## Work task:
In the data below, find the lines containing "Open" and say how many there are, nothing more.
----------------------------------------
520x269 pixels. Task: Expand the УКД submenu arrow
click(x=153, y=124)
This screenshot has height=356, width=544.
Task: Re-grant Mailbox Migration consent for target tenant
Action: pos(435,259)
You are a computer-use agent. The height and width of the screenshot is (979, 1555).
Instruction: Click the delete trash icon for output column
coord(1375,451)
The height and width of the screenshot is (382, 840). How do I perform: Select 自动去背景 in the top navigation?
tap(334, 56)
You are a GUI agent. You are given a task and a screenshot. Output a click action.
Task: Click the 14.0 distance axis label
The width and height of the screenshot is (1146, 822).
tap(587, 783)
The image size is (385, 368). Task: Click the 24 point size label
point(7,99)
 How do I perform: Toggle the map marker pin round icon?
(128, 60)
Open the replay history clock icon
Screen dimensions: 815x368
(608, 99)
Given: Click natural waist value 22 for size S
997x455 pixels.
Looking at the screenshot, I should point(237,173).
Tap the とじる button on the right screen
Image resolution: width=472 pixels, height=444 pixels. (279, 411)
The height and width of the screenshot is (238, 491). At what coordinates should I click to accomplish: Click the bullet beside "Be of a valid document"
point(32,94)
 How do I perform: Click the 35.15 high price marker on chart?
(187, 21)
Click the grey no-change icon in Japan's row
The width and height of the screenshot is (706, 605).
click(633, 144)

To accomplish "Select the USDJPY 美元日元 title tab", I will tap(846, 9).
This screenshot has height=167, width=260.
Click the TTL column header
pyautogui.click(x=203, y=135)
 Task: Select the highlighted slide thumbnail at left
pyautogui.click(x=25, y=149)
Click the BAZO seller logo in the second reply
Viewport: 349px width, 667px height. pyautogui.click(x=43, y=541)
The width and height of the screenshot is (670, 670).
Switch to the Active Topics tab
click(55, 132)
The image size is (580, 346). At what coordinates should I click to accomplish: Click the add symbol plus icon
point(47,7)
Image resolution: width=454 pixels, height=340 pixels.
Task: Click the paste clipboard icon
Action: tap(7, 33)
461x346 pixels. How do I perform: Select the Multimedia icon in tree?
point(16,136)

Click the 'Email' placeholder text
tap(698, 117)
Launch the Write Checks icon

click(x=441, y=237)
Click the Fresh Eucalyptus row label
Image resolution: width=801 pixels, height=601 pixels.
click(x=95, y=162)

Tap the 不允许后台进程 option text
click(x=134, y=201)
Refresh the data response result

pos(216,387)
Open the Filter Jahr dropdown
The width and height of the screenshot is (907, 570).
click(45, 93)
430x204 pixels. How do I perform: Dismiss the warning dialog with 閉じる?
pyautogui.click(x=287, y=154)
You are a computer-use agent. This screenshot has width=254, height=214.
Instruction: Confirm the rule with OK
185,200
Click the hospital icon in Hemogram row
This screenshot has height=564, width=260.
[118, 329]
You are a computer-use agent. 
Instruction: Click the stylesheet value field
----------------------------------------
## Task output:
2